■ **Task input**:

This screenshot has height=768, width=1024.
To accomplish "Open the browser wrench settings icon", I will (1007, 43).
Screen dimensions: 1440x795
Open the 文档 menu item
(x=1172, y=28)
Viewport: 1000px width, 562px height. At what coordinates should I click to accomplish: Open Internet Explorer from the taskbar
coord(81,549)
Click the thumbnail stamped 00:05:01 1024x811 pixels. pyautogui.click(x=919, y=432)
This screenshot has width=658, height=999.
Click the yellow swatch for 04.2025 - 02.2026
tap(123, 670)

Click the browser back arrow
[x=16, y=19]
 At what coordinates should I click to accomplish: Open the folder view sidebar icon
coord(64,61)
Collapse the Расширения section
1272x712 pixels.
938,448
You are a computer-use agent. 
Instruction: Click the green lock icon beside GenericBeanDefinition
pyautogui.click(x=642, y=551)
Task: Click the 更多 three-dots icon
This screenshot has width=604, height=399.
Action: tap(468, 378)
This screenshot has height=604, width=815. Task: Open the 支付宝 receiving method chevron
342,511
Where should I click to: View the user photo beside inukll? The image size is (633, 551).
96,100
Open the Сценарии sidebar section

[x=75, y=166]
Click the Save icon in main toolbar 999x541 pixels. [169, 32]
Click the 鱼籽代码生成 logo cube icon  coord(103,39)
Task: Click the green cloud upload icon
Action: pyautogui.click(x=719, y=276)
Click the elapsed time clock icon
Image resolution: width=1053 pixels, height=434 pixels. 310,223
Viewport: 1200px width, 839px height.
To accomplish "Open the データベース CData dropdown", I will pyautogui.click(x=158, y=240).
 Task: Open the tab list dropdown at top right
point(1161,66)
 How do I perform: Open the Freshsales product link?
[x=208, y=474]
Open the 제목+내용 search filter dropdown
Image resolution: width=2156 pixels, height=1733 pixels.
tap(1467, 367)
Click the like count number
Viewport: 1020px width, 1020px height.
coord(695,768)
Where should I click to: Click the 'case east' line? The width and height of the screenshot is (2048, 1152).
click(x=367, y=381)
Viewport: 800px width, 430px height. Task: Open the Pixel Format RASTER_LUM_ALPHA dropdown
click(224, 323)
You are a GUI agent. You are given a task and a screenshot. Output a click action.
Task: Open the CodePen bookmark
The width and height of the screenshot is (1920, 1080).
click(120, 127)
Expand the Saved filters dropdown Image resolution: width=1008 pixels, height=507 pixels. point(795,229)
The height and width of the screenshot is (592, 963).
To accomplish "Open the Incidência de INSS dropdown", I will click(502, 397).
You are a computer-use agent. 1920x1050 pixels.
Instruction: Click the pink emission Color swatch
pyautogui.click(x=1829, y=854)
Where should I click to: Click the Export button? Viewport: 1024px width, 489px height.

■ **Written instruction**:
Rewrite every line of the material above as a JSON list of strings, one string per line, leaving out blank lines.

■ **Complete response**:
[
  "This screenshot has height=768, width=1024.",
  "To accomplish \"Open the browser wrench settings icon\", I will (1007, 43).",
  "Screen dimensions: 1440x795",
  "Open the 文档 menu item",
  "(x=1172, y=28)",
  "Viewport: 1000px width, 562px height. At what coordinates should I click to accomplish: Open Internet Explorer from the taskbar",
  "coord(81,549)",
  "Click the thumbnail stamped 00:05:01 1024x811 pixels. pyautogui.click(x=919, y=432)",
  "This screenshot has width=658, height=999.",
  "Click the yellow swatch for 04.2025 - 02.2026",
  "tap(123, 670)",
  "Click the browser back arrow",
  "[x=16, y=19]",
  " At what coordinates should I click to accomplish: Open the folder view sidebar icon",
  "coord(64,61)",
  "Collapse the Расширения section",
  "1272x712 pixels.",
  "938,448",
  "You are a computer-use agent. ",
  "Instruction: Click the green lock icon beside GenericBeanDefinition",
  "pyautogui.click(x=642, y=551)",
  "Task: Click the 更多 three-dots icon",
  "This screenshot has width=604, height=399.",
  "Action: tap(468, 378)",
  "This screenshot has height=604, width=815. Task: Open the 支付宝 receiving method chevron",
  "342,511",
  "Where should I click to: View the user photo beside inukll? The image size is (633, 551).",
  "96,100",
  "Open the Сценарии sidebar section",
  "[x=75, y=166]",
  "Click the Save icon in main toolbar 999x541 pixels. [169, 32]",
  "Click the 鱼籽代码生成 logo cube icon  coord(103,39)",
  "Task: Click the green cloud upload icon",
  "Action: pyautogui.click(x=719, y=276)",
  "Click the elapsed time clock icon",
  "Image resolution: width=1053 pixels, height=434 pixels. 310,223",
  "Viewport: 1200px width, 839px height.",
  "To accomplish \"Open the データベース CData dropdown\", I will pyautogui.click(x=158, y=240).",
  " Task: Open the tab list dropdown at top right",
  "point(1161,66)",
  " How do I perform: Open the Freshsales product link?",
  "[x=208, y=474]",
  "Open the 제목+내용 search filter dropdown",
  "Image resolution: width=2156 pixels, height=1733 pixels.",
  "tap(1467, 367)",
  "Click the like count number",
  "Viewport: 1020px width, 1020px height.",
  "coord(695,768)",
  "Where should I click to: Click the 'case east' line? The width and height of the screenshot is (2048, 1152).",
  "click(x=367, y=381)",
  "Viewport: 800px width, 430px height. Task: Open the Pixel Format RASTER_LUM_ALPHA dropdown",
  "click(224, 323)",
  "You are a GUI agent. You are given a task and a screenshot. Output a click action.",
  "Task: Open the CodePen bookmark",
  "The width and height of the screenshot is (1920, 1080).",
  "click(120, 127)",
  "Expand the Saved filters dropdown Image resolution: width=1008 pixels, height=507 pixels. point(795,229)",
  "The height and width of the screenshot is (592, 963).",
  "To accomplish \"Open the Incidência de INSS dropdown\", I will click(502, 397).",
  "You are a computer-use agent. 1920x1050 pixels.",
  "Instruction: Click the pink emission Color swatch",
  "pyautogui.click(x=1829, y=854)",
  "Where should I click to: Click the Export button? Viewport: 1024px width, 489px height."
]